Stored data entries
*** Block opens ***

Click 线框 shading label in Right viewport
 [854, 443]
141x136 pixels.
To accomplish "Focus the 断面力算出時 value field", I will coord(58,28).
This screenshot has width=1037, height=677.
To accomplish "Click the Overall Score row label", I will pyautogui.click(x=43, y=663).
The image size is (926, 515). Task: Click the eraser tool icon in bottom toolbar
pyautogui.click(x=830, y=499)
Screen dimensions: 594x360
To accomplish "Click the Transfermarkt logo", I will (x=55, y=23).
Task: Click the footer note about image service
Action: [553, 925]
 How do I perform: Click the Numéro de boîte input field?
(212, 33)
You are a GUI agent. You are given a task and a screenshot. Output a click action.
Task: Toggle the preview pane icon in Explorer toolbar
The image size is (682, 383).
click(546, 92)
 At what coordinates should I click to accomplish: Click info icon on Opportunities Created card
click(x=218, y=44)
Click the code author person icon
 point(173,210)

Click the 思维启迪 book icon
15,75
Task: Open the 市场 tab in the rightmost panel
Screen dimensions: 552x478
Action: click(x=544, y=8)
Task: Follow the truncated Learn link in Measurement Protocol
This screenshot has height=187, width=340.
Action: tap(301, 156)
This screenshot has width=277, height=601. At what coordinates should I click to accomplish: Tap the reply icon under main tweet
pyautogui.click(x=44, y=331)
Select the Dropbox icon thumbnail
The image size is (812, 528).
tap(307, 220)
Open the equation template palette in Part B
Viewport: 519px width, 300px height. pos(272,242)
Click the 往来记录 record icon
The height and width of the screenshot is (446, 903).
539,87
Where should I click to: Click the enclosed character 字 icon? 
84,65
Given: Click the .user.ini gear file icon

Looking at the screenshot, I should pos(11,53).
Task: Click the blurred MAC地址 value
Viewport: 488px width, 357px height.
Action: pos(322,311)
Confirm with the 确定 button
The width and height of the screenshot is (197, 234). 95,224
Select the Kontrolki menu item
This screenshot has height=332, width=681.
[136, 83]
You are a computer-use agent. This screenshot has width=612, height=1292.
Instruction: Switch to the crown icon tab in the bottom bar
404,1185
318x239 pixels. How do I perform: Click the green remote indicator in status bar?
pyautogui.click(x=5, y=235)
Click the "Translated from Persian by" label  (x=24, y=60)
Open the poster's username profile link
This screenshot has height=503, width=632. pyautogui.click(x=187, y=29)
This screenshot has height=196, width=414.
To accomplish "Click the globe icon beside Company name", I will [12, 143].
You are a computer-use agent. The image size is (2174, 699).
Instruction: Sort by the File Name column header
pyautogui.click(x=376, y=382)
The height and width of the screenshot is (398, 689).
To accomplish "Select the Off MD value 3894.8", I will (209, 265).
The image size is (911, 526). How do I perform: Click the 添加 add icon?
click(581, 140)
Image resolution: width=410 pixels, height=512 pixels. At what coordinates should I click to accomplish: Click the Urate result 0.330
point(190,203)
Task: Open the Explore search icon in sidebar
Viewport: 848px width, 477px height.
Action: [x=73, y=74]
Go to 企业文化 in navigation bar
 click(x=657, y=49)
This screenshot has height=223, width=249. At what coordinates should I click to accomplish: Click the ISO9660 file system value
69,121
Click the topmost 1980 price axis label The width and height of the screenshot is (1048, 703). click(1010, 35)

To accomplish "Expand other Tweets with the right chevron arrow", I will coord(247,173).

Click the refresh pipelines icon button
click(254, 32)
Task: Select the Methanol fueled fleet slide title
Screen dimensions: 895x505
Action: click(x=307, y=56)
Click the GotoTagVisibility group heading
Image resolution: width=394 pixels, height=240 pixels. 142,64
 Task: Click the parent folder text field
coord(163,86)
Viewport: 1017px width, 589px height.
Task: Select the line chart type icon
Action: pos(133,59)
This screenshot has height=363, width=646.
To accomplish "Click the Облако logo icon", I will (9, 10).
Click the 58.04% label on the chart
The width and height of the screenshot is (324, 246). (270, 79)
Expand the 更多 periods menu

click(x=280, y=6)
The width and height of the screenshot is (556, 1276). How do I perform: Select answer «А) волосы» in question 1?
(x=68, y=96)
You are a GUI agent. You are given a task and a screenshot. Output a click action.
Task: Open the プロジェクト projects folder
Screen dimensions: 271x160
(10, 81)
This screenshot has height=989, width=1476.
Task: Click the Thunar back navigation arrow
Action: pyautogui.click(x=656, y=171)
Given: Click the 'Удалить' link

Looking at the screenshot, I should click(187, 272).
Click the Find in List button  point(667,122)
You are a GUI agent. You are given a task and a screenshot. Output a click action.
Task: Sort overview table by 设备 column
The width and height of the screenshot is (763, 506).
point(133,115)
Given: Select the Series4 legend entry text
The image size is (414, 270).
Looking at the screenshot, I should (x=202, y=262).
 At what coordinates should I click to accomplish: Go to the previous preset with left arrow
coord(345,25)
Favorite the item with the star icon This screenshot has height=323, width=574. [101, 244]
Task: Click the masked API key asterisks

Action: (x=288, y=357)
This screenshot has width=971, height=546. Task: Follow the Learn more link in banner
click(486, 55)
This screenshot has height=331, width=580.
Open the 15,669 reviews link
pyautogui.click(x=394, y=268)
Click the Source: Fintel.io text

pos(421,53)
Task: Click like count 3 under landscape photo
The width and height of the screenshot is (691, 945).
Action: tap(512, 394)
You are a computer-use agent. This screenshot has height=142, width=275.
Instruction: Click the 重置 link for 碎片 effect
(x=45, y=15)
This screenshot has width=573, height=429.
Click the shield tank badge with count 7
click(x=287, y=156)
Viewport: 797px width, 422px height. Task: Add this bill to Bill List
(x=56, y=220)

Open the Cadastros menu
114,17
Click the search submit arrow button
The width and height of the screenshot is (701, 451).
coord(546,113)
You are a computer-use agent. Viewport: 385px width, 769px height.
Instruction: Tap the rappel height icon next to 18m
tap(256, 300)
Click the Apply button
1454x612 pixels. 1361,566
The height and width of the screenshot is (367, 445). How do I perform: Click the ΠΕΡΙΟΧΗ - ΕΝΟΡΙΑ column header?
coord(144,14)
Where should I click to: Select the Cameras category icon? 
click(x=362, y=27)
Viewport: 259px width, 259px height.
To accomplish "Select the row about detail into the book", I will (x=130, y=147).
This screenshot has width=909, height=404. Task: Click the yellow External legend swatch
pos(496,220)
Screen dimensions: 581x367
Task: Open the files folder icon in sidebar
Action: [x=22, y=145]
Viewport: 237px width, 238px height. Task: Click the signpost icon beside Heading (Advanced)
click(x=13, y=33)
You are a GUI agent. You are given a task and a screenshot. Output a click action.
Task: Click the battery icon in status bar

*** Block closes ***

PROBLEM STATEMENT
Exact copies of all the entries above are to be printed.

YOUR RESPONSE
Click 线框 shading label in Right viewport
 [854, 443]
141x136 pixels.
To accomplish "Focus the 断面力算出時 value field", I will coord(58,28).
This screenshot has width=1037, height=677.
To accomplish "Click the Overall Score row label", I will pyautogui.click(x=43, y=663).
The image size is (926, 515). Task: Click the eraser tool icon in bottom toolbar
pyautogui.click(x=830, y=499)
Screen dimensions: 594x360
To accomplish "Click the Transfermarkt logo", I will (x=55, y=23).
Task: Click the footer note about image service
Action: [553, 925]
 How do I perform: Click the Numéro de boîte input field?
(212, 33)
You are a GUI agent. You are given a task and a screenshot. Output a click action.
Task: Toggle the preview pane icon in Explorer toolbar
The image size is (682, 383).
click(546, 92)
 At what coordinates should I click to accomplish: Click info icon on Opportunities Created card
click(x=218, y=44)
Click the code author person icon
 point(173,210)

Click the 思维启迪 book icon
15,75
Task: Open the 市场 tab in the rightmost panel
Screen dimensions: 552x478
Action: click(x=544, y=8)
Task: Follow the truncated Learn link in Measurement Protocol
This screenshot has height=187, width=340.
Action: tap(301, 156)
This screenshot has width=277, height=601. At what coordinates should I click to accomplish: Tap the reply icon under main tweet
pyautogui.click(x=44, y=331)
Select the Dropbox icon thumbnail
The image size is (812, 528).
tap(307, 220)
Open the equation template palette in Part B
Viewport: 519px width, 300px height. pos(272,242)
Click the 往来记录 record icon
The height and width of the screenshot is (446, 903).
539,87
Where should I click to: Click the enclosed character 字 icon? 
84,65
Given: Click the .user.ini gear file icon

Looking at the screenshot, I should pos(11,53).
Task: Click the blurred MAC地址 value
Viewport: 488px width, 357px height.
Action: pos(322,311)
Confirm with the 确定 button
The width and height of the screenshot is (197, 234). 95,224
Select the Kontrolki menu item
This screenshot has height=332, width=681.
[136, 83]
You are a computer-use agent. This screenshot has width=612, height=1292.
Instruction: Switch to the crown icon tab in the bottom bar
404,1185
318x239 pixels. How do I perform: Click the green remote indicator in status bar?
pyautogui.click(x=5, y=235)
Click the "Translated from Persian by" label  (x=24, y=60)
Open the poster's username profile link
This screenshot has height=503, width=632. pyautogui.click(x=187, y=29)
This screenshot has height=196, width=414.
To accomplish "Click the globe icon beside Company name", I will [12, 143].
You are a computer-use agent. The image size is (2174, 699).
Instruction: Sort by the File Name column header
pyautogui.click(x=376, y=382)
The height and width of the screenshot is (398, 689).
To accomplish "Select the Off MD value 3894.8", I will (209, 265).
The image size is (911, 526). How do I perform: Click the 添加 add icon?
click(581, 140)
Image resolution: width=410 pixels, height=512 pixels. At what coordinates should I click to accomplish: Click the Urate result 0.330
point(190,203)
Task: Open the Explore search icon in sidebar
Viewport: 848px width, 477px height.
Action: [x=73, y=74]
Go to 企业文化 in navigation bar
 click(x=657, y=49)
This screenshot has height=223, width=249. At what coordinates should I click to accomplish: Click the ISO9660 file system value
69,121
Click the topmost 1980 price axis label The width and height of the screenshot is (1048, 703). click(1010, 35)

To accomplish "Expand other Tweets with the right chevron arrow", I will coord(247,173).

Click the refresh pipelines icon button
click(254, 32)
Task: Select the Methanol fueled fleet slide title
Screen dimensions: 895x505
Action: click(x=307, y=56)
Click the GotoTagVisibility group heading
Image resolution: width=394 pixels, height=240 pixels. 142,64
 Task: Click the parent folder text field
coord(163,86)
Viewport: 1017px width, 589px height.
Task: Select the line chart type icon
Action: pos(133,59)
This screenshot has height=363, width=646.
To accomplish "Click the Облако logo icon", I will (9, 10).
Click the 58.04% label on the chart
The width and height of the screenshot is (324, 246). (270, 79)
Expand the 更多 periods menu

click(x=280, y=6)
The width and height of the screenshot is (556, 1276). How do I perform: Select answer «А) волосы» in question 1?
(x=68, y=96)
You are a GUI agent. You are given a task and a screenshot. Output a click action.
Task: Open the プロジェクト projects folder
Screen dimensions: 271x160
(10, 81)
This screenshot has height=989, width=1476.
Task: Click the Thunar back navigation arrow
Action: pyautogui.click(x=656, y=171)
Given: Click the 'Удалить' link

Looking at the screenshot, I should click(187, 272).
Click the Find in List button  point(667,122)
You are a GUI agent. You are given a task and a screenshot. Output a click action.
Task: Sort overview table by 设备 column
The width and height of the screenshot is (763, 506).
point(133,115)
Given: Select the Series4 legend entry text
The image size is (414, 270).
Looking at the screenshot, I should (x=202, y=262).
 At what coordinates should I click to accomplish: Go to the previous preset with left arrow
coord(345,25)
Favorite the item with the star icon This screenshot has height=323, width=574. [101, 244]
Task: Click the masked API key asterisks

Action: (x=288, y=357)
This screenshot has width=971, height=546. Task: Follow the Learn more link in banner
click(486, 55)
This screenshot has height=331, width=580.
Open the 15,669 reviews link
pyautogui.click(x=394, y=268)
Click the Source: Fintel.io text

pos(421,53)
Task: Click like count 3 under landscape photo
The width and height of the screenshot is (691, 945).
Action: tap(512, 394)
You are a computer-use agent. This screenshot has height=142, width=275.
Instruction: Click the 重置 link for 碎片 effect
(x=45, y=15)
This screenshot has width=573, height=429.
Click the shield tank badge with count 7
click(x=287, y=156)
Viewport: 797px width, 422px height. Task: Add this bill to Bill List
(x=56, y=220)

Open the Cadastros menu
114,17
Click the search submit arrow button
The width and height of the screenshot is (701, 451).
coord(546,113)
You are a computer-use agent. Viewport: 385px width, 769px height.
Instruction: Tap the rappel height icon next to 18m
tap(256, 300)
Click the Apply button
1454x612 pixels. 1361,566
The height and width of the screenshot is (367, 445). How do I perform: Click the ΠΕΡΙΟΧΗ - ΕΝΟΡΙΑ column header?
coord(144,14)
Where should I click to: Select the Cameras category icon? 
click(x=362, y=27)
Viewport: 259px width, 259px height.
To accomplish "Select the row about detail into the book", I will (x=130, y=147).
This screenshot has width=909, height=404. Task: Click the yellow External legend swatch
pos(496,220)
Screen dimensions: 581x367
Task: Open the files folder icon in sidebar
Action: [x=22, y=145]
Viewport: 237px width, 238px height. Task: Click the signpost icon beside Heading (Advanced)
click(x=13, y=33)
You are a GUI agent. You are given a task and a screenshot. Output a click action.
Task: Click the battery icon in status bar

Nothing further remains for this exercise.